> RECORDS:
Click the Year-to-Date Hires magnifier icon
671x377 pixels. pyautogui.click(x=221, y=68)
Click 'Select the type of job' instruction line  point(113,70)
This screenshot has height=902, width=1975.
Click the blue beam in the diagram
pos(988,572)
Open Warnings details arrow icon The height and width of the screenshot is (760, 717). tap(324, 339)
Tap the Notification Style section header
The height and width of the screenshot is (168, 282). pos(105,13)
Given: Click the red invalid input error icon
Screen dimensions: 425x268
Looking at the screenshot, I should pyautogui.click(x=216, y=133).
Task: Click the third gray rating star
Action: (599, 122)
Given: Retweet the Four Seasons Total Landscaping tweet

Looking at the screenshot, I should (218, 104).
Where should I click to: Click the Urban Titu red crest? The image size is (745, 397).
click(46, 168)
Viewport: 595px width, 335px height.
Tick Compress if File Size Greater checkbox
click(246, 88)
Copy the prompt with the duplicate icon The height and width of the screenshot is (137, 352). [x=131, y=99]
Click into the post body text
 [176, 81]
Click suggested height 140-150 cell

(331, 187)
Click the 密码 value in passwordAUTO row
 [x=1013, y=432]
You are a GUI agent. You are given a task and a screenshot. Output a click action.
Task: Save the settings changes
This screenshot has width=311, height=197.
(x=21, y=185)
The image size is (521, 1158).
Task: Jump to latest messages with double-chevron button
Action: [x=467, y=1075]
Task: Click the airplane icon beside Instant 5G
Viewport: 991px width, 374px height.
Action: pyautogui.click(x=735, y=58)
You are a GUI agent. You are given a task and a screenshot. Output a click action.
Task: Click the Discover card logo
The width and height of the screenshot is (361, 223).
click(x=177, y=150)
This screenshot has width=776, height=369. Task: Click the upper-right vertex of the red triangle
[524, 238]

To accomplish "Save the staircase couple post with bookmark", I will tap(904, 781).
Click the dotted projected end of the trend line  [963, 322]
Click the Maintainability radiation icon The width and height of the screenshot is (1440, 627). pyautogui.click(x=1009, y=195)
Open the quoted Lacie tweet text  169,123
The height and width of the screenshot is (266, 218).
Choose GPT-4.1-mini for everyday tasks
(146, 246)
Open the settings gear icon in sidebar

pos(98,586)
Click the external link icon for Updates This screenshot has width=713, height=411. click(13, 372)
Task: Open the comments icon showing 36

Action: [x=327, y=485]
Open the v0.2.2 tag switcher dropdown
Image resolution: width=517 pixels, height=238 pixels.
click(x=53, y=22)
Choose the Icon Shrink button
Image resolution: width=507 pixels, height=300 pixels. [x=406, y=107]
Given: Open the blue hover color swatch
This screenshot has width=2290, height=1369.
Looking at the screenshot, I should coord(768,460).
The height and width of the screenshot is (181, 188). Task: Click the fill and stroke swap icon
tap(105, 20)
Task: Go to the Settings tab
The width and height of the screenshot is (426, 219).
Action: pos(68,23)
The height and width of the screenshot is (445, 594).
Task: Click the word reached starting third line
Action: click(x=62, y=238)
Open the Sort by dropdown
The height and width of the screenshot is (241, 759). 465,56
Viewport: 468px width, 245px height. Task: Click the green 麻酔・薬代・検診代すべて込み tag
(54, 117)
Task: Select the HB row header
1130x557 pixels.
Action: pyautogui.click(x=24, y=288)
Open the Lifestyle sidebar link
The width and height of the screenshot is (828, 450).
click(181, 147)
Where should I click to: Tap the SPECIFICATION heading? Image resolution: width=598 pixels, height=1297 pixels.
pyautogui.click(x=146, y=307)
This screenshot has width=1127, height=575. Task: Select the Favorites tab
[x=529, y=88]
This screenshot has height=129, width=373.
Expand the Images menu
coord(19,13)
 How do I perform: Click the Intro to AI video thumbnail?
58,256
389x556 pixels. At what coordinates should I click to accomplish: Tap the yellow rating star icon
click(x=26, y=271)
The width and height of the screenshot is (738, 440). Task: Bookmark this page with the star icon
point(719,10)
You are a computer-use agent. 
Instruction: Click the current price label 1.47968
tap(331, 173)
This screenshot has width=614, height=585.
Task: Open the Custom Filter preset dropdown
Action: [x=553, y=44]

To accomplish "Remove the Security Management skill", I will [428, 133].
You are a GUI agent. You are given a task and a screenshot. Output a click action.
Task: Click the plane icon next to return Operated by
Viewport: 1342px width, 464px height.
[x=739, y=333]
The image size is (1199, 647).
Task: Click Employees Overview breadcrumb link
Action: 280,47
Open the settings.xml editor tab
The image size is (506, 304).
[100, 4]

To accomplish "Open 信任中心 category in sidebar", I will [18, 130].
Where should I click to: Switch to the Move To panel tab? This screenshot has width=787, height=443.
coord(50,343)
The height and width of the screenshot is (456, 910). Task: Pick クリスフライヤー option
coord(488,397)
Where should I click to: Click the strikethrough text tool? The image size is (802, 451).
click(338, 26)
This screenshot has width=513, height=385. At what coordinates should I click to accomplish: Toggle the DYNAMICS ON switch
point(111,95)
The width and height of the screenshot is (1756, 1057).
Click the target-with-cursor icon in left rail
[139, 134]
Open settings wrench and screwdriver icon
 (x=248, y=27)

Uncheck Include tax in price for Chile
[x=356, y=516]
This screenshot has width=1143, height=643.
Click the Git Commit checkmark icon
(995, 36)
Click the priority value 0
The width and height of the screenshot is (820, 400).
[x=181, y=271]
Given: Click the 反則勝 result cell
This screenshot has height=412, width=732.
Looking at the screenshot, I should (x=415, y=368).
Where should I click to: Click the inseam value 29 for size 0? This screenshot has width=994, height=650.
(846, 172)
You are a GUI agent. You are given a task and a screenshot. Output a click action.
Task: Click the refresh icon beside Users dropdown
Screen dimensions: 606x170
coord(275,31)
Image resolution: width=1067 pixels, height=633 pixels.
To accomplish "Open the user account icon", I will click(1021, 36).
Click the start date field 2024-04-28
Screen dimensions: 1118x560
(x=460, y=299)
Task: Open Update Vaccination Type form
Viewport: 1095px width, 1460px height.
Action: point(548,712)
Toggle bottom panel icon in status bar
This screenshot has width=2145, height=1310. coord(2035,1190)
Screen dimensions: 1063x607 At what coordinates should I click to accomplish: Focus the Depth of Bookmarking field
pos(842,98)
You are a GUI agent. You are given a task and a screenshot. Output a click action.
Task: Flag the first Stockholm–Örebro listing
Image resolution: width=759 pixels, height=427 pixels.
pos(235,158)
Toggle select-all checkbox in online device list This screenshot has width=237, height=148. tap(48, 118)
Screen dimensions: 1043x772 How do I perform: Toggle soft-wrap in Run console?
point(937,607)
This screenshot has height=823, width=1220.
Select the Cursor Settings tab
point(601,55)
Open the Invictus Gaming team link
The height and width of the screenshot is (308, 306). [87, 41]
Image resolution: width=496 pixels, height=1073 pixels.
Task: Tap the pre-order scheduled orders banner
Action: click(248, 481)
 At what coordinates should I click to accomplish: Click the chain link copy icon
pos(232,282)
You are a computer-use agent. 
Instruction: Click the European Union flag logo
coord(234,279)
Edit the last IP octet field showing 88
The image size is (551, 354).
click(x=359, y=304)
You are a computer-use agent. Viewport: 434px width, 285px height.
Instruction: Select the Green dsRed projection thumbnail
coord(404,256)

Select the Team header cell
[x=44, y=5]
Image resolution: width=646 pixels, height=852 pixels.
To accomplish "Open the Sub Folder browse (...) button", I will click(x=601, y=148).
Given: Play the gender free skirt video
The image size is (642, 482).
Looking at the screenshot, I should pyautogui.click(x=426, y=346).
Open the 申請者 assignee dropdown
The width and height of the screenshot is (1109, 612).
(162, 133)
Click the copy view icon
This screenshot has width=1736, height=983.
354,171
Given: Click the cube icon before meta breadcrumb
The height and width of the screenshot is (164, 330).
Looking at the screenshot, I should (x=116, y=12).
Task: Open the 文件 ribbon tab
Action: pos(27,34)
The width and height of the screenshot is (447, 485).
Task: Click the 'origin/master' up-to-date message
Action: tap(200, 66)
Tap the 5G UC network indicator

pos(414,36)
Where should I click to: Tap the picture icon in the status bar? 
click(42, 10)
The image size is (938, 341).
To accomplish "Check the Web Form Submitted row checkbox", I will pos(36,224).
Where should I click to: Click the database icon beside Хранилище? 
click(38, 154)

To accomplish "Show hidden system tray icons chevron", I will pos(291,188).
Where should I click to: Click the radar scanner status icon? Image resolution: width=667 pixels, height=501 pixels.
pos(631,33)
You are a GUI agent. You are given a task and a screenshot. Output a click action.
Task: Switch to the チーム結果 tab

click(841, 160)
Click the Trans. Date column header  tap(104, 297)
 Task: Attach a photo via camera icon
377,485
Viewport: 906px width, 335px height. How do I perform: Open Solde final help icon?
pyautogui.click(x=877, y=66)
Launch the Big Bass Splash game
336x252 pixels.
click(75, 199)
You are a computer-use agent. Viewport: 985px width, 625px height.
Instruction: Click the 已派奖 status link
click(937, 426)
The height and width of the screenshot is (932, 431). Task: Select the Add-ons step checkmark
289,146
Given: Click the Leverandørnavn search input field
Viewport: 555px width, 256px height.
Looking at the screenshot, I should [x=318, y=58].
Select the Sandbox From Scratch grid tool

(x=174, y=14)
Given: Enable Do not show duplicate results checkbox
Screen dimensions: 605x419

> WORK INSTRUCTIONS:
Edit the lines from the one containing "will tap(904, 781)." up to and including the one containing "coord(19,13)" by changing "dropdown" to "menu", and give only those lines back with nothing else altered.

> RESULT OF THIS EXERCISE:
To accomplish "Save the staircase couple post with bookmark", I will tap(904, 781).
Click the dotted projected end of the trend line  [963, 322]
Click the Maintainability radiation icon The width and height of the screenshot is (1440, 627). pyautogui.click(x=1009, y=195)
Open the quoted Lacie tweet text  169,123
The height and width of the screenshot is (266, 218).
Choose GPT-4.1-mini for everyday tasks
(146, 246)
Open the settings gear icon in sidebar

pos(98,586)
Click the external link icon for Updates This screenshot has width=713, height=411. click(13, 372)
Task: Open the comments icon showing 36

Action: [x=327, y=485]
Open the v0.2.2 tag switcher menu
Image resolution: width=517 pixels, height=238 pixels.
click(x=53, y=22)
Choose the Icon Shrink button
Image resolution: width=507 pixels, height=300 pixels. [x=406, y=107]
Given: Open the blue hover color swatch
This screenshot has width=2290, height=1369.
Looking at the screenshot, I should coord(768,460).
The height and width of the screenshot is (181, 188). Task: Click the fill and stroke swap icon
tap(105, 20)
Task: Go to the Settings tab
The width and height of the screenshot is (426, 219).
Action: pos(68,23)
The height and width of the screenshot is (445, 594).
Task: Click the word reached starting third line
Action: click(x=62, y=238)
Open the Sort by menu
The height and width of the screenshot is (241, 759). 465,56
Viewport: 468px width, 245px height. Task: Click the green 麻酔・薬代・検診代すべて込み tag
(54, 117)
Task: Select the HB row header
1130x557 pixels.
Action: pyautogui.click(x=24, y=288)
Open the Lifestyle sidebar link
The width and height of the screenshot is (828, 450).
click(181, 147)
Where should I click to: Tap the SPECIFICATION heading? Image resolution: width=598 pixels, height=1297 pixels.
pyautogui.click(x=146, y=307)
This screenshot has width=1127, height=575. Task: Select the Favorites tab
[x=529, y=88]
This screenshot has height=129, width=373.
Expand the Images menu
coord(19,13)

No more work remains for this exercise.